Israeli Prime Minister Benjamin Netanyahu said he hoped U.S. President Barack Obama would not back any new United Nations Arab-Israeli peace initiative in his final weeks in office.
“I very much hope President Obama will continue the policy he enunciated,” Netanyahu said Tuesday in a video address ending the annual Jewish Federations of North America General Assembly.
Richard Sandler, the chairman of the JFNA’s board of trustees, had asked Netanyahu to comment on the prospects of Ara-Israeli peace and had read to him a 2011 statement by Obama saying the resolution of the conflict was best left to the parties, and not to outside actors.
There is concern in Israel and among some pro-Israel groups that Obama in his final weeks will back a U.N. push to recognize a Palestinian Arab state or to lay down the parameters of a final status agreement between the Israelis and Palestinians. Obama has not indicated so far plans to do any such thing.
The setting of parameters, Netanyahu said, “will harden the Palestinian positions, it will push peace back, push peace back decades.”
Sandler’s first question was about the status of an agreement to allow fuller access for egalitarian services, where men and women pray together, at the Western Wall. Sandler’s question – and his praise of Netanyahu for his attempts to advance egalitarian prayer – earned applause from the 3,000 or so Jewish communal professionals and lay leaders in attendance.
The JFNA Board of Trustees this week sent Netanyahu a letter expressing a “growing sense of urgency” among American Jews, as a tentative solution has been blocked for now in the courts by Orthodox interests in Israel.
Netanyahu said the situation was “complicated” and appealed for an end to public pressure on him from American Jews.
“Sometimes you need quiet diplomacy between Jews and Arabs. This is one instance where we need quiet diplomacy between Jews and Jews, that’s a lot more likely to get the unity we seek,” he said.
Netanyahu also said he looked forward to working with President-elect Donald Trump.

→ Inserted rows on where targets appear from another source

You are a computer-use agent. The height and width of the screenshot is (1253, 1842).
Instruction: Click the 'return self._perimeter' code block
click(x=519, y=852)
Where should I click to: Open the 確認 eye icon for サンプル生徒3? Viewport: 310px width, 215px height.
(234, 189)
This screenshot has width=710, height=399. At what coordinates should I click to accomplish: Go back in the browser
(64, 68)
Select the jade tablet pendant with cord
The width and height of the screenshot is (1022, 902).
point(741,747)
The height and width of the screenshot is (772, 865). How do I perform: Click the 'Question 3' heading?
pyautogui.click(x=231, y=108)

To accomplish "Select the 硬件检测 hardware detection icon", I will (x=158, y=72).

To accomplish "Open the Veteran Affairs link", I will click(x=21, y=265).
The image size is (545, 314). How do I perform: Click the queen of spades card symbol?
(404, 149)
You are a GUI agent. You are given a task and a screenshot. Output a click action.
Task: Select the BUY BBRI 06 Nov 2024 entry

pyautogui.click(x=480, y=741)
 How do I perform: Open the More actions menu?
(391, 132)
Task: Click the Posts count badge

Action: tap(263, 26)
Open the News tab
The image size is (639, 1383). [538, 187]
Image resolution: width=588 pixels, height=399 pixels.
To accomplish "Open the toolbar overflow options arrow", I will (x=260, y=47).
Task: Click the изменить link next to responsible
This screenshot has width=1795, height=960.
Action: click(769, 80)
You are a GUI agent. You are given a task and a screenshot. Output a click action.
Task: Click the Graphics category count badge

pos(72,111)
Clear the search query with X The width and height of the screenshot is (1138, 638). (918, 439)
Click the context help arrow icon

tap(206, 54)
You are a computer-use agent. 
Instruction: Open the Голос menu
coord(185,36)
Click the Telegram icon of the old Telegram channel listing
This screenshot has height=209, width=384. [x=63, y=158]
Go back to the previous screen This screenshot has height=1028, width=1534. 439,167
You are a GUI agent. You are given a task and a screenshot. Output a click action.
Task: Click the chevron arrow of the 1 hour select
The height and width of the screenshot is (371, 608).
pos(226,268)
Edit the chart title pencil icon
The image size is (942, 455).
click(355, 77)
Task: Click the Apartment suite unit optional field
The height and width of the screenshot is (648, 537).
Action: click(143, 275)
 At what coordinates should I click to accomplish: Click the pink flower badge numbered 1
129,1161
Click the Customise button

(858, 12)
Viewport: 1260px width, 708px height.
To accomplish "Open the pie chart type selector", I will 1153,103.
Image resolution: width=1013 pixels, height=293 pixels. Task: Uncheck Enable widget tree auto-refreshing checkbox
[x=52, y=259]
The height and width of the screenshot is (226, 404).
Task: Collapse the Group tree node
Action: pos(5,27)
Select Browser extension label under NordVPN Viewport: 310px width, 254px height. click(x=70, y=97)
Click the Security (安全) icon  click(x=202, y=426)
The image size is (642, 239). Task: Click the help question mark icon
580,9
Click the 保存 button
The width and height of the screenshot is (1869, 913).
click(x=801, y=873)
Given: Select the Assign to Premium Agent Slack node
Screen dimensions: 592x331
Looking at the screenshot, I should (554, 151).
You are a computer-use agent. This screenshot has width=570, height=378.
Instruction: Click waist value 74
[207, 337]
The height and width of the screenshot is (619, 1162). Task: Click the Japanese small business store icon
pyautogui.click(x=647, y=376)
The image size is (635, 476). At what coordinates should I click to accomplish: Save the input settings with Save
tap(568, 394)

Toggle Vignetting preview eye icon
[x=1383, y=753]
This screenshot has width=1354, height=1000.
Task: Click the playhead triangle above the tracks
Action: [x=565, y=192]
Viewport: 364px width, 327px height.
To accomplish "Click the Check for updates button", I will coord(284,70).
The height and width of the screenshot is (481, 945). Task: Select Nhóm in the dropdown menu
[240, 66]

Speaking before Netanyahu, and appearing in person, was Chemi Peres, the son of Shimon Peres, the Israeli founder who died in September.
Peres earned cheers from the crowd when he praised Obama and Hillary Clinton, the Democratic nominee who lost last week’s presidential election to Trump – but there was a wave of laughter when he wished Trump good luck as president.
Peres, in wishing the best to Trump, hinted at concerns his father had expressed before he died, that Trump’s insularity – his calls during the campaign for a rollback of American influence – would be bad for the world and for Israel.
“This partnership between us – between Israel and the United States – was always of the highest importance to my father,” he said. “He, who worked with 11 presidents, saw America as a nation who rose to greatness by giving and not by taking, and whose support of Israel is unparalleled.”